As per the AAR in Musashi Auto Parts (P.) Ltd. and Tata Motors Ltd, as discussed above, ITC will not be allowed and if allowed will be restricted only to the taxes paid on Rs 70/- by the company considering it obligatory under the Factories Act, 1948.

Case 4: When the caterer is providing food @ Rs 100/- + GST and the invoice of Rs 100/- plus tax is issued to the company. Subsidized rate of Rs 30/- is recovered by the company from the employees & payment of Rs 100/- plus taxes is done by the company to the caterer directly.

In this case the company will be required to pay tax on Rs 30/- which is recovered from the employees.
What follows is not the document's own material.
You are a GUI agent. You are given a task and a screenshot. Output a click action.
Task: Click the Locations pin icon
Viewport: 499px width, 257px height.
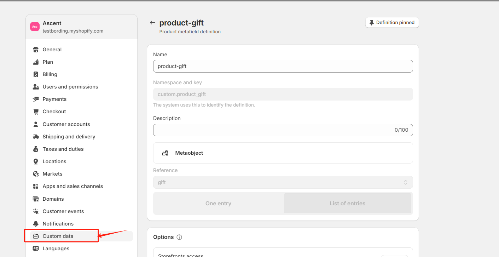(x=36, y=161)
Since there is an employer-employee relationship, Rs 30/- cannot be considered as the “Transaction value” and accordingly valuation rules will apply in order to arrive at the value.

As per Rule 28, Open Market value will be considered as the value on which GST will be levied, in this case this will be Rs 100/-. Thus, the company will pay GST on Rs 100/- @ 5% as per Notification No 20/2019-Central Tax (Rate) dated 30th September, 2019.

Entry no (ii) of the notification states that supply of “restaurant services” other than at “specified premises” will be liable to pay tax @ 5% provided that credit of input tax charged on goods and services used in supplying the services has not been taken.

In the same notification, “Restaurant service‟ is defined as:

“Restaurant service” means supply, by way of or as part of any service, of goods, being food or any other article for human consumption or any drink, provided by a restaurant, eating joint including mess, canteen, whether for consumption on or away from the premises where such food or any other article for human consumption or drink is supplied. 

In this case as per the above notification Input Tax Credit will not be allowed on the canteen services provided by the employer to the employee, where the employer is discharging  tax @5% on outward supplies despite the same is under a legal obligation.

In order to conclude the above analysis, it can be said that all the services which are provided either by the employer to employee or vice-versa, under the employment contract as perquisites are outside the ambit of GST. If the services are provided by the employer to the employees and the same does not become part of the employment agreement, liability to pay GST arises since the same is not excluded and will be considered as supply. It is a heavy cost for the companies since the government does not seem to be in the favour of providing ITC on the canteen services as can be seen from the decisions in the AAR.